Many designers choose to export data from Excel into Adobe Illustrator’s charting tool. A few months ago, we found ourselves scratching our heads over a request that we received. The internal client had lots and lots of data on personal income and wanted to show this data as a scatter plot graphic, divided into quintiles. They had already created a basic version of this graphic in Excel, but needed the designers to redesign it to make it easier to understand and to add the visual polish and presentation for which design software is better suited.
Goals, approach and tools
We took a look and determined that our biggest task was simply learning how to create a scatterplot graphic that could handle the large volume of data the original Excel file contained–1,043 rows of data.
Our goal: Show intensity and data patterns across five categories (quintiles). Keep the data “live” in order to be able to quickly update the graphic with new data.
Our approach: Use Illustrator’s scatter plot tool to graph the data. Customize the graph to create a heat map in order to show intensity/concentration of data.
Our tools: Adobe Illustrator’s graph creation tool and Illustrator’s transparency settings to create a heat map
An explanation of the final product: a heat map produced using Illustrator’s scatter plot graph tool
Take a look at the graph below.
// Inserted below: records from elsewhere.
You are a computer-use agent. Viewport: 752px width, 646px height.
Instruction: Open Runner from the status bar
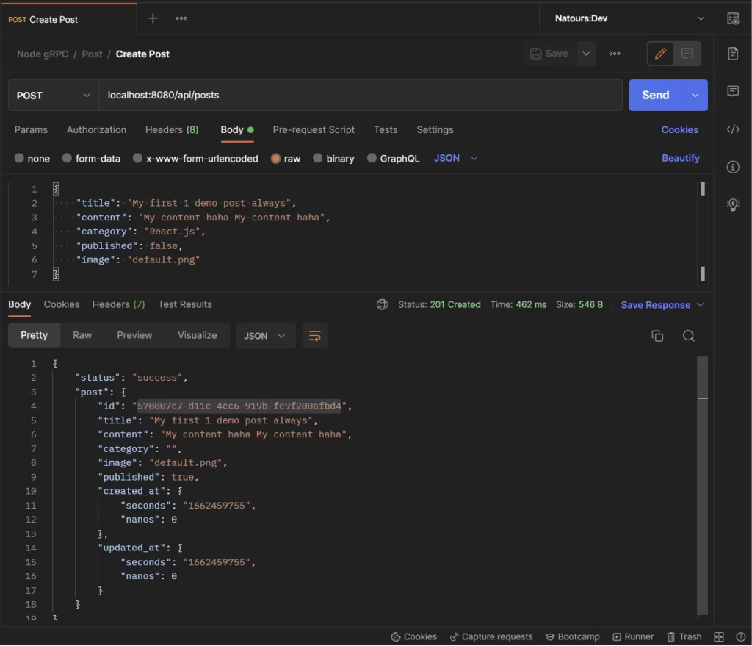pos(633,636)
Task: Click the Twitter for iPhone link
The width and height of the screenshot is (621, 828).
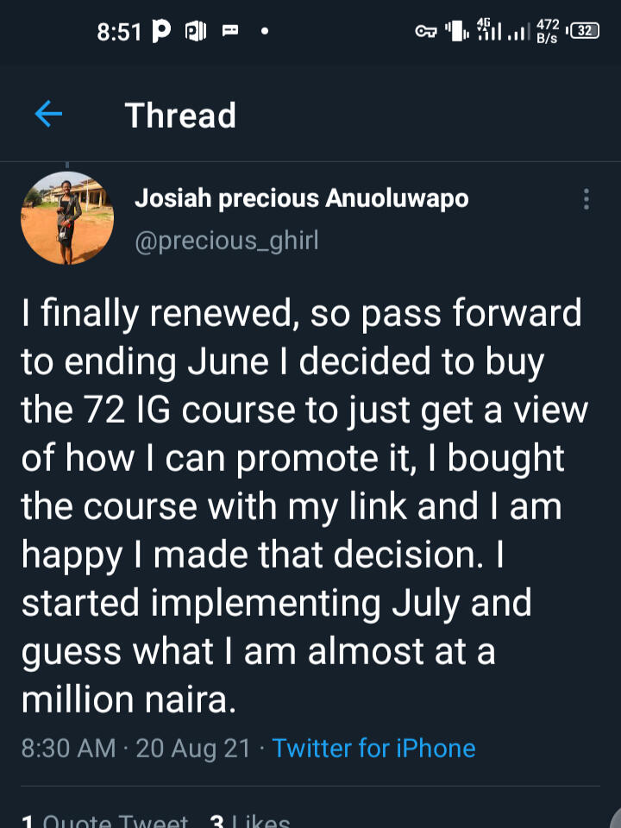Action: click(373, 747)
I recreated something similar to that which my team designed (update: because we haven’t yet published the data, this graph shows widgets instead of the subject matter of the original graphic). This hypothetical graph shows costs of production (money) spread out across four categories (quartiles)–a bottom quartile, a second quartile, a third quartile and the top (fourth) quartile. The darker the color (the heat map effect) the greater the intensity of those data. In other words, where the color is darkest represents a large number of widgets that with that cost of production. Where it is lightest represents a smaller number of widgets with that cost of production.
Needless to say, we learned a lot about Illustrator’s scatter plot capabilities in six hours.
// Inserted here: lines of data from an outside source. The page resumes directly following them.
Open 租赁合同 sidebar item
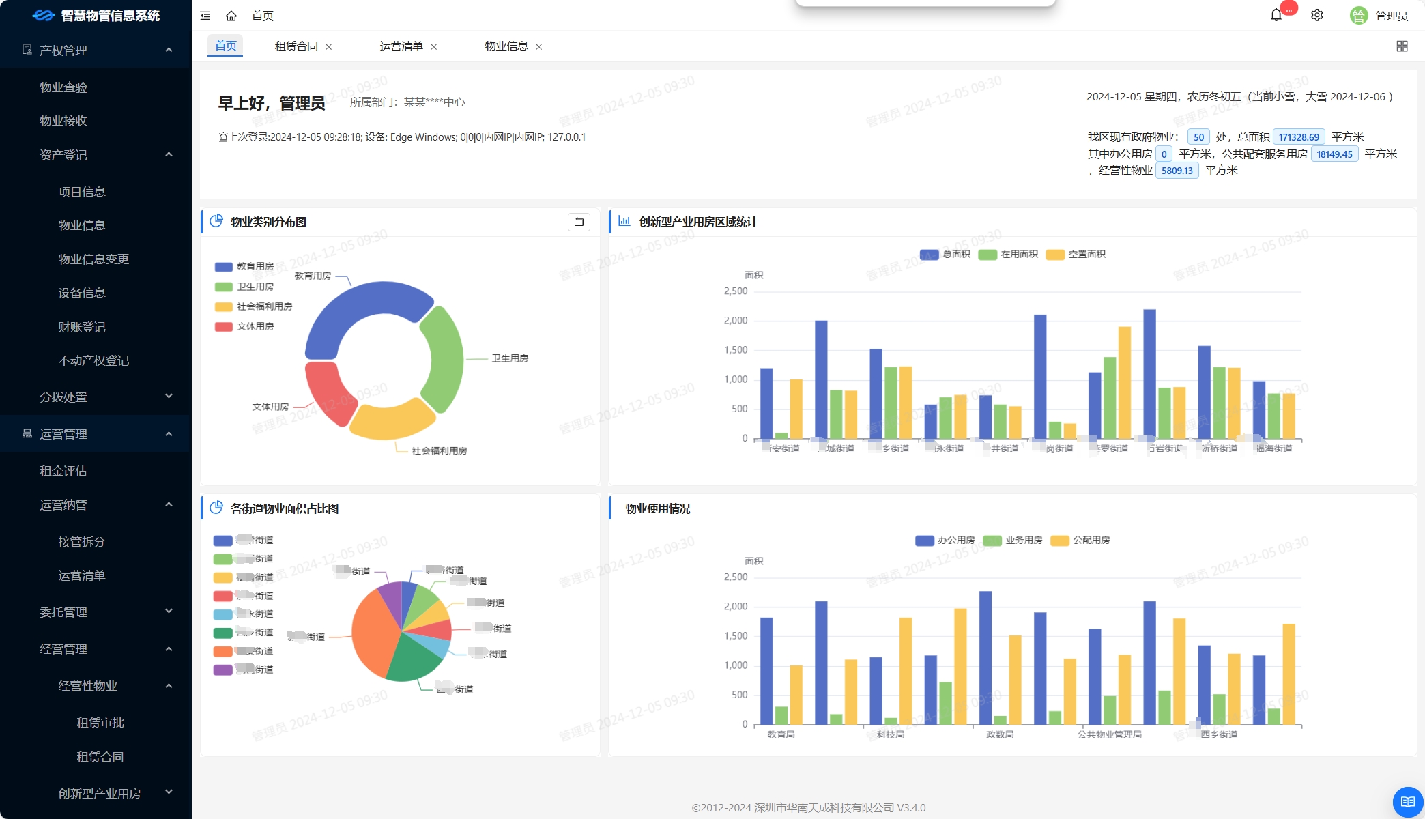 coord(100,756)
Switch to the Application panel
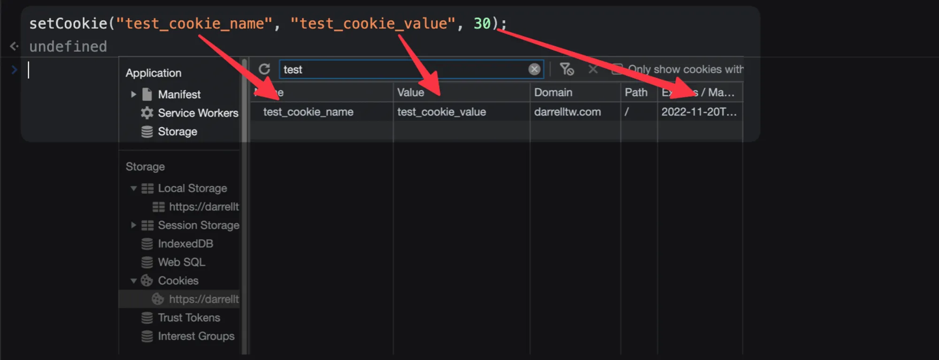 pyautogui.click(x=154, y=72)
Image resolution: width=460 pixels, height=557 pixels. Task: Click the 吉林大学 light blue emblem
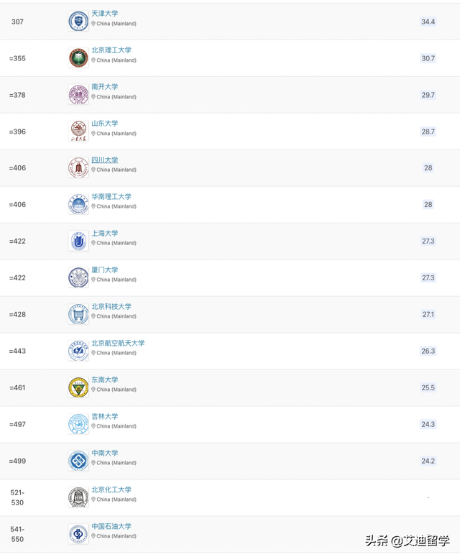tap(78, 424)
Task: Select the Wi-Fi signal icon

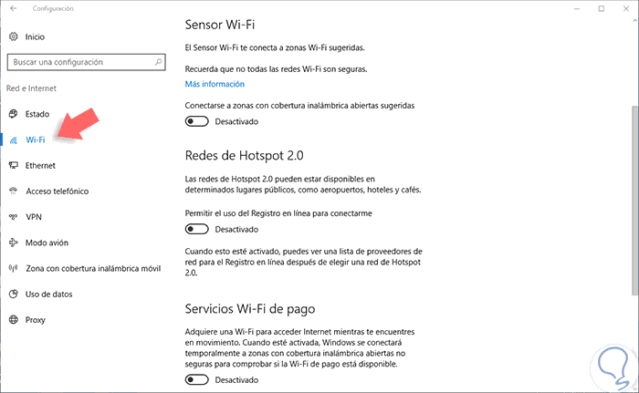Action: (x=13, y=140)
What you need to know before you begin this tutorial
Before I begin, I’m assuming a basic level of understanding with Illustrator (we were using CS5, but I believe all CS levels should work for this example) and its graph creation tool. If you’re not, search for Illustrator graphs and you’ll find plenty of tutorials. Better yet, FlowingData has a good basic tutorial on Illustrator graphs here. And so does Adobe. If you’re a designer, you probably already know the basics.
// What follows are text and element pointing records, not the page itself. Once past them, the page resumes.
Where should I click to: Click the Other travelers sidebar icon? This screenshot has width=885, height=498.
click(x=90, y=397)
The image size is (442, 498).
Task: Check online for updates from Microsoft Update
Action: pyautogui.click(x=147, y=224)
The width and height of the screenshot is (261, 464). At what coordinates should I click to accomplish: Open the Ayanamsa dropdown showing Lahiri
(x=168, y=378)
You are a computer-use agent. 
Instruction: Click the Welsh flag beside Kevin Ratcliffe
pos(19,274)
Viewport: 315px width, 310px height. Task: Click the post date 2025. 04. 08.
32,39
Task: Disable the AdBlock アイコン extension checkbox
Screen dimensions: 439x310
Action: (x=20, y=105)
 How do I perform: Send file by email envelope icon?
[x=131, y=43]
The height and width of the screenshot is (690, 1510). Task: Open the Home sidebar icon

Although I’m also assuming that you know what a scatter plot graph and what a heat map is, this tutorial will explain a bit about its uses and compare it to a line graph, albeit briefly.
To better explain all of this, let’s first start by building a more basic graph, a scatter plot graph.
As you can see from the example above, the graph contains four category rows (labeled “Category 1,” “Category 2,” etc. In the real world, these categories could be years, quartiles or however you wish to divide up your data. Each category shows a row of data points associated with it (Category 1 shows a gap in the values between 6 and 15, for example). Keep an eye on Category 4’s outlier, the number 20 in the top right. More on that later.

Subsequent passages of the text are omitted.